Trinidad: A man files a sexual harassment complaint against a female colleague

(Trinidad Express) The Court of Appeal has upheld its ruling in a challenge against the Equal Opportunities Commission (EOC) after it rejected a complaint brought by a man who said he had been sexually harassed by a female colleague.

The complaint brought by Rishi Persad Maharaj was dismissed in November last year by Justice Donna Prowell-Raphael after the judge found that filing the complaint was an abuse of the process.

Prowell-Raphael had also discovered that Maharaj had incorrectly named the defendant in the complaint before she disposed of the matter.

At the Court of Appeal yesterday, Maharaj’s attorney, Douglas Mendes SC, asked Magistrates Alice Yorke-Soo Hon, Nolan Bereaux and Prakash Moosai who presided over the Maharaj challenge, to overturn the commission’s ruling.

Following submissions, the three-judge panel set aside their verdict up to a date to be determined.

Maharaj claimed to have been employed as a quality control manager with Banquet and Center Conference at the Cascadia Hotel, and was harassed continuously by the woman between March and September 2015.

But just hours after expressing his dissatisfaction with the woman’s behavior to another employee, he was fired from his job.

According to his complaint, the woman often used inappropriate words towards him such as “bay”, “baby”, “hot” and “sexy”. She said she would also slap his buttocks and pin it on the middle.

Abuse of the process

A month after being terminated from office, Maharaj filed a complaint with the EOC, alleging sexual harassment and unfair dismissal.

The following month, December 2015, he reported a trade dispute through his union to the Ministry of Labor over how he had been dismissed.

In the end, he received about $ 50,000 in compensation from his employers for the dismissal.

But despite this, Maharaj continued to pursue compensation in the EOC for loss of future earnings.

It was on this basis that the commission reached its ruling on process point abuse.

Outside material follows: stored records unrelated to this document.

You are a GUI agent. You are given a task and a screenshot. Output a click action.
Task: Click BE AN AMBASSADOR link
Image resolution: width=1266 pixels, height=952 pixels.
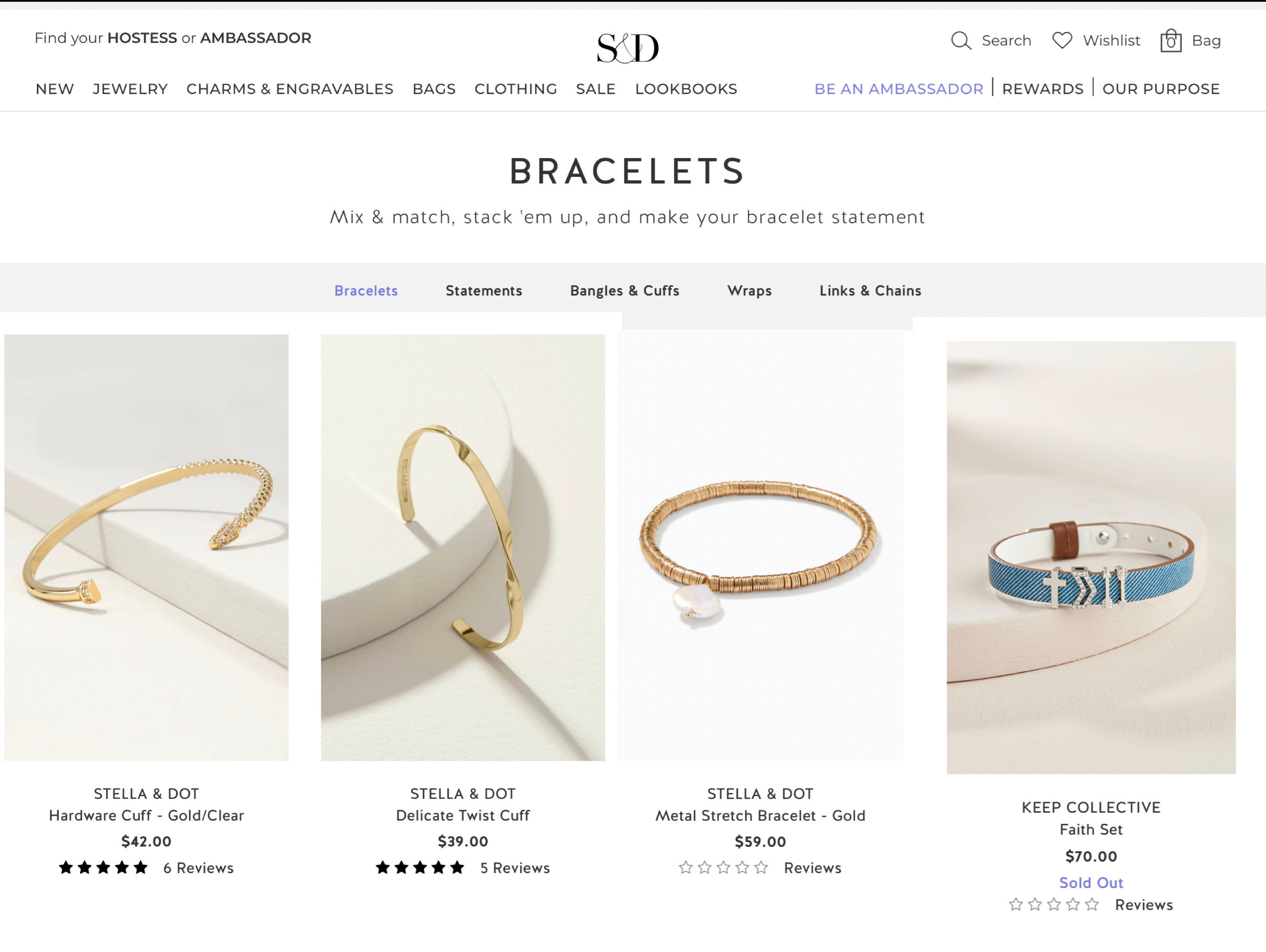pyautogui.click(x=898, y=89)
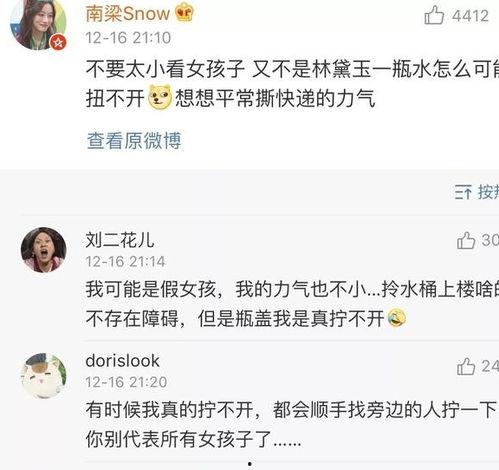
Task: Select dorislook's comment text
Action: tap(292, 424)
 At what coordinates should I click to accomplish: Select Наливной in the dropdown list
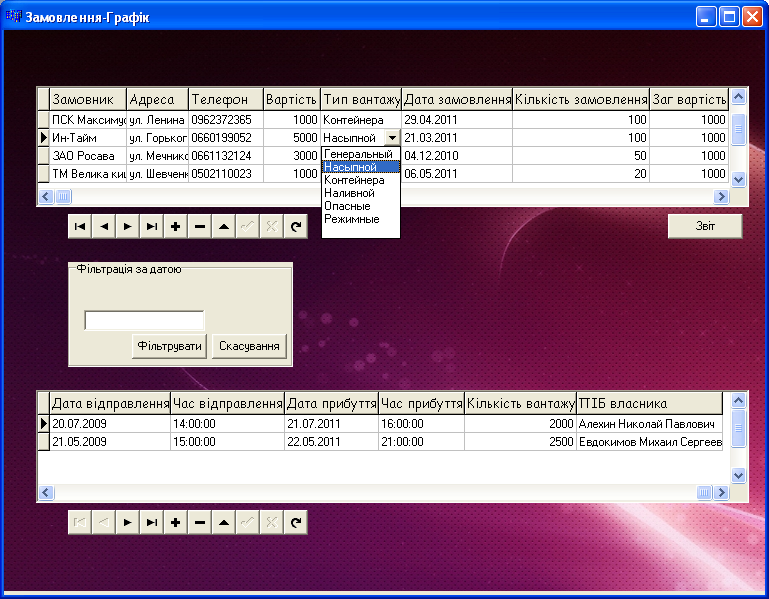tap(349, 193)
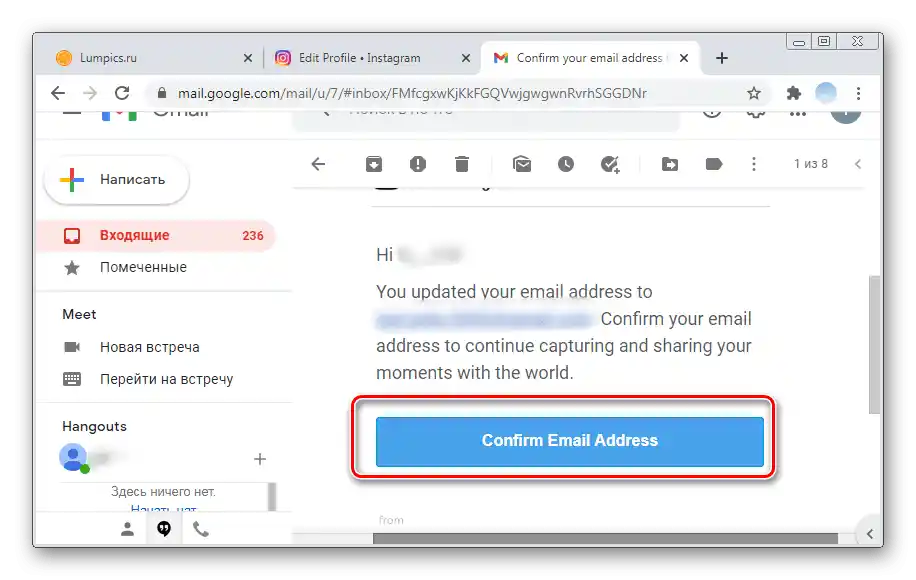
Task: Start a new meeting via Новая встреча
Action: [x=150, y=347]
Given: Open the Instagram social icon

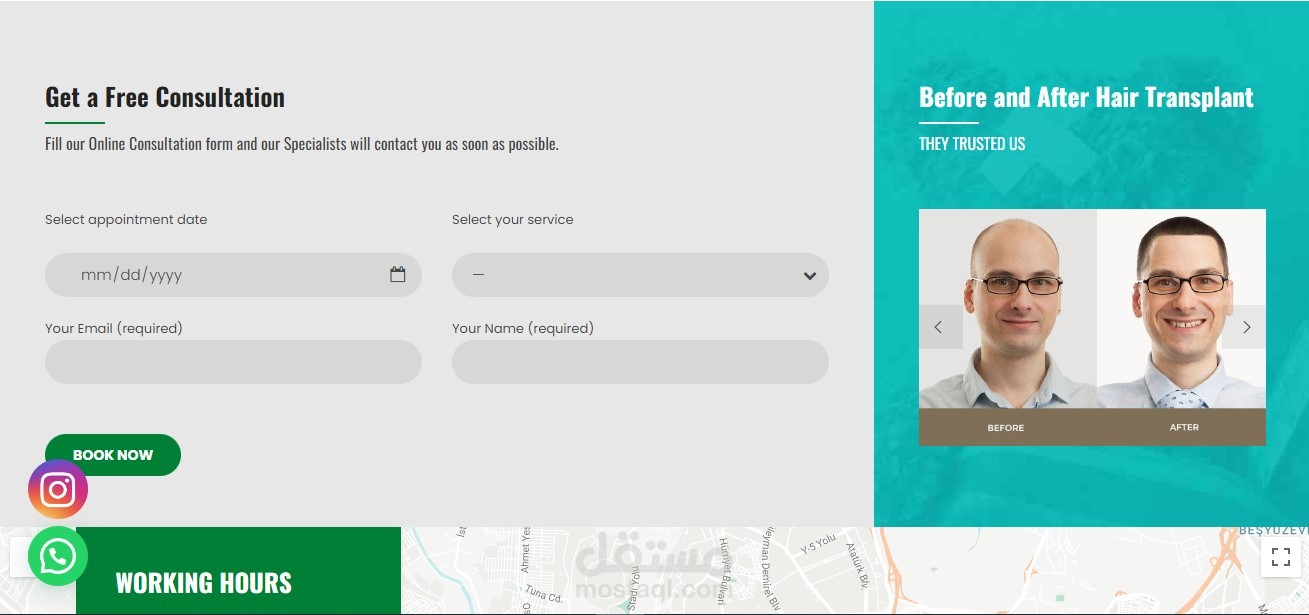Looking at the screenshot, I should pyautogui.click(x=58, y=489).
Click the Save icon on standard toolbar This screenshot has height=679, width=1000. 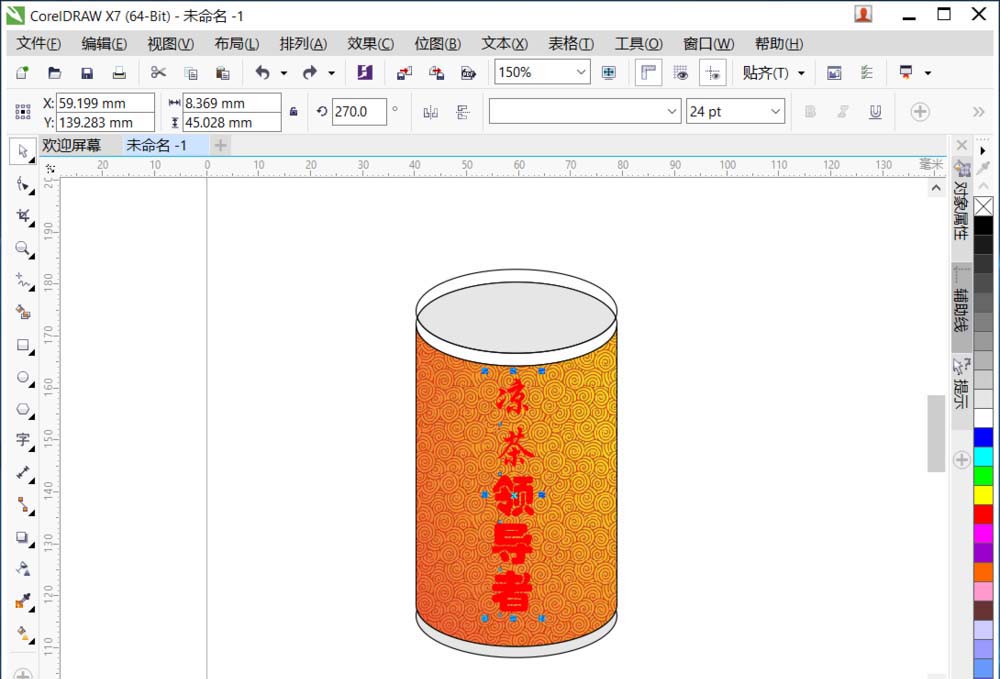88,72
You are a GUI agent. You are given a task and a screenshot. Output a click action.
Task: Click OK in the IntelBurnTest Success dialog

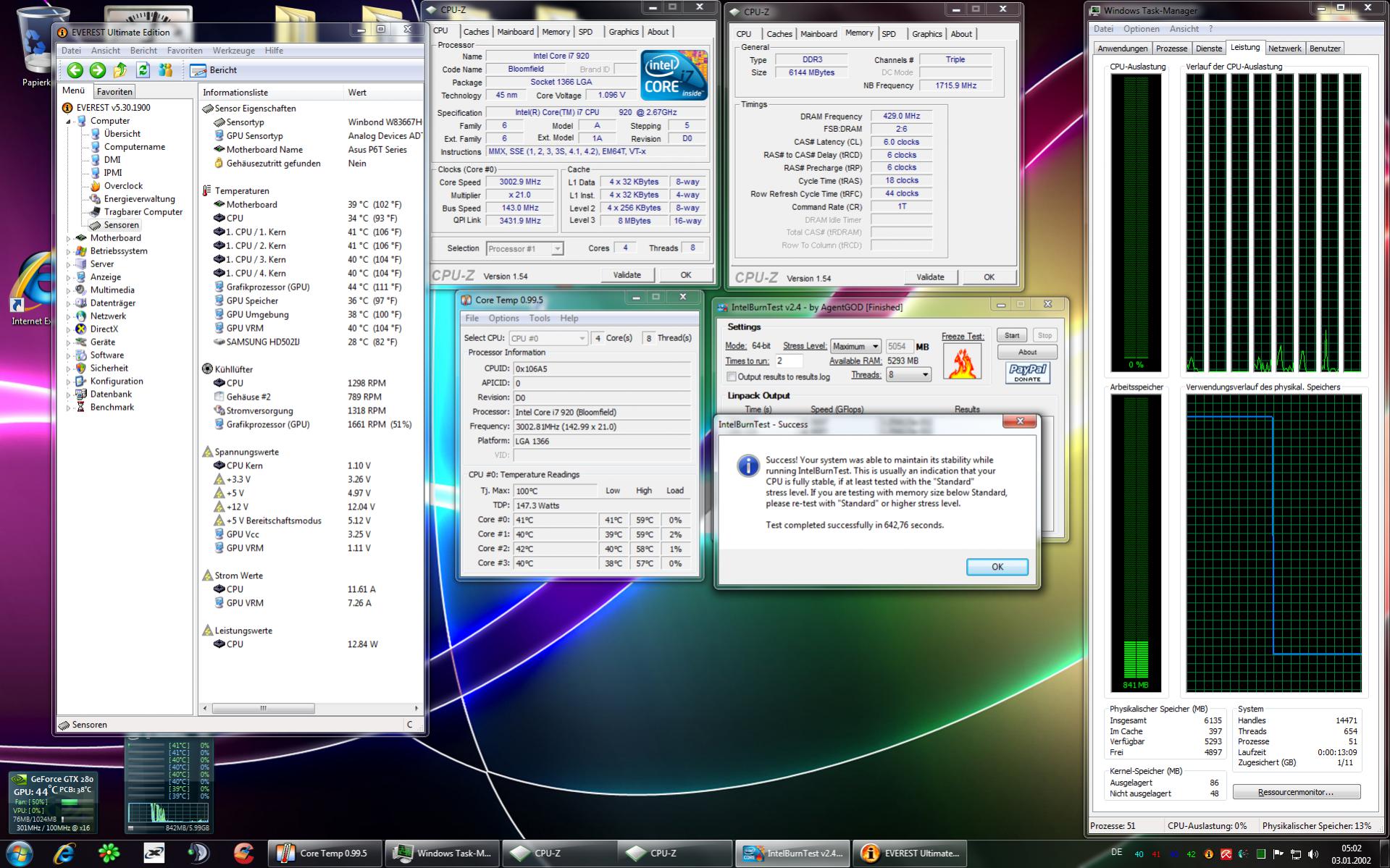(x=997, y=567)
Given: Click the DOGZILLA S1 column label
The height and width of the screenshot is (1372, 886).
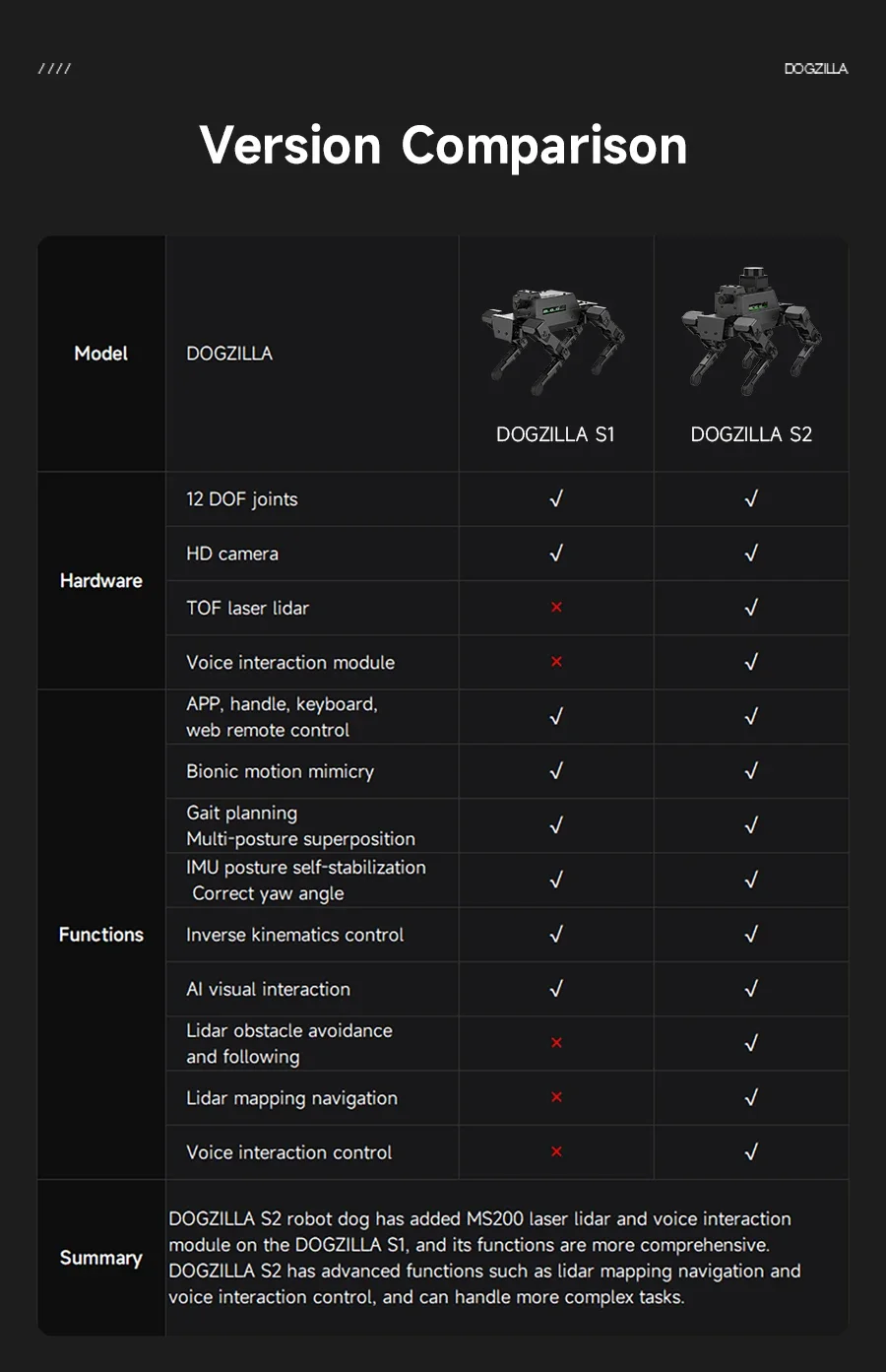Looking at the screenshot, I should click(x=555, y=434).
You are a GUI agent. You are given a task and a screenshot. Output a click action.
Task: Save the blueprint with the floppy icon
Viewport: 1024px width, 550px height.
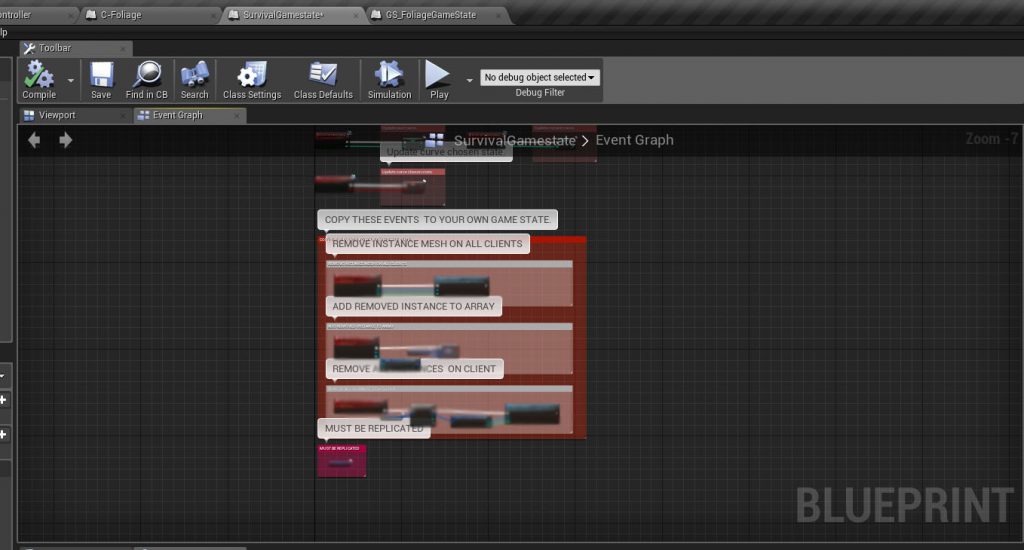pos(101,76)
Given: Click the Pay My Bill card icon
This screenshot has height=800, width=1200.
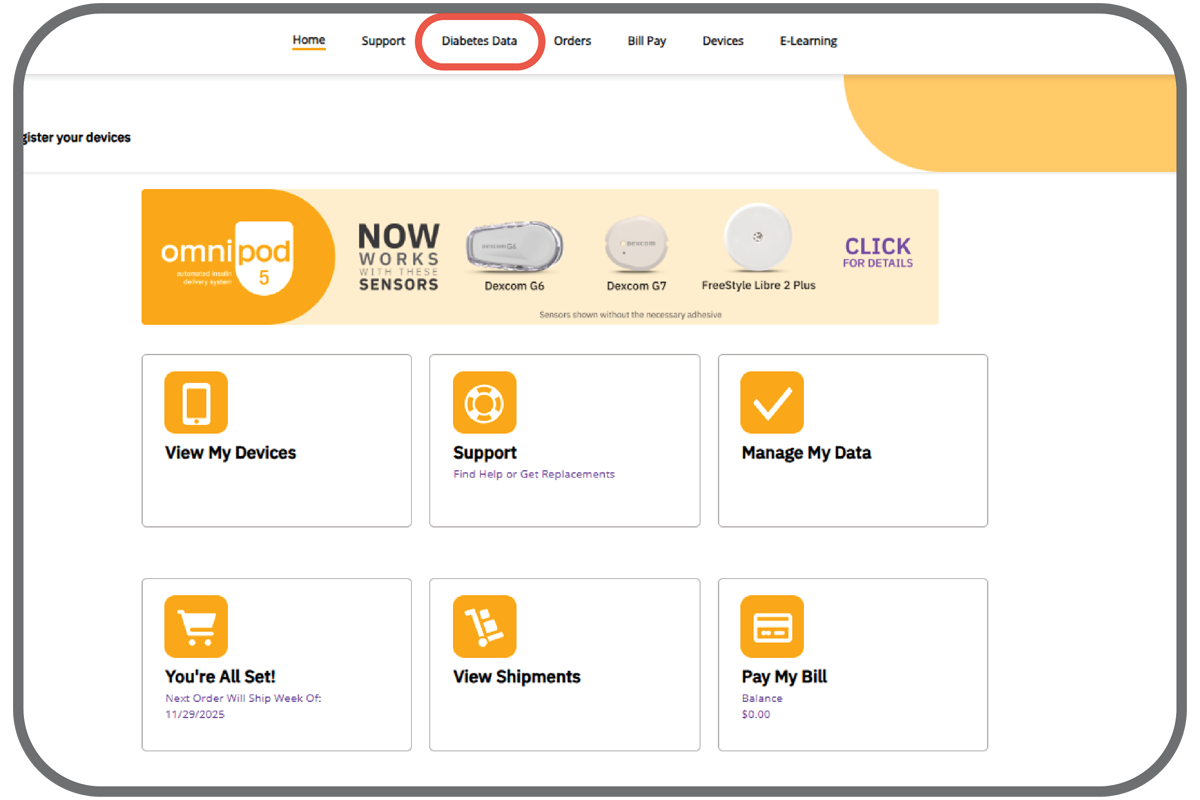Looking at the screenshot, I should [772, 626].
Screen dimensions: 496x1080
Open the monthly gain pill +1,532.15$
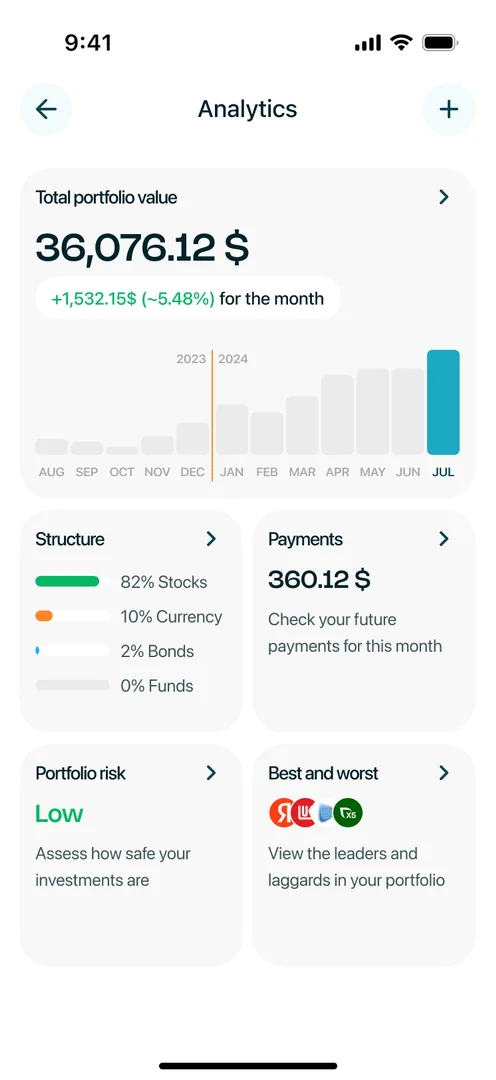coord(187,298)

Justice Prowell-Raphael found that Maharaj had already received compensation for the dismissal and was therefore not entitled to “double compensation.”

In his submissions, however, Mendes said Prowell-Raphael was wrong in dismissing the complaint as a whole.

He said his client was seeking compensation for loss of future earnings and not for the unfair dismissal as that had already been settled through the Ministry of Labor.

Even if the commission found that Maharaj was not entitled to compensation for loss of future earnings, Mendes said that aspect of his complaint could have been dismissed and allowed the rest of the sexual harassment complaint to go on.

The other reason why the commission decided to dismiss the complaint was because Maharaj had named the Cascadia Hotel as the defendant and not the Banquet and Conference Center.

Although the center is located in the hotel, they are two different entities.

The hotel’s attorney, Shanker Bidaisee, said Maharaj did not even apply to the commission to have the right respondent named as he should have done.

On process point abuse, Bidaisee said the commission had not significantly misconstrued justice.

“It was a settlement complaint when there was already a settlement. That could have been dealt with in the Industrial Court, ”he said.

Senior Counsel Fyard Hosein also made brief presentations on behalf of the EOC.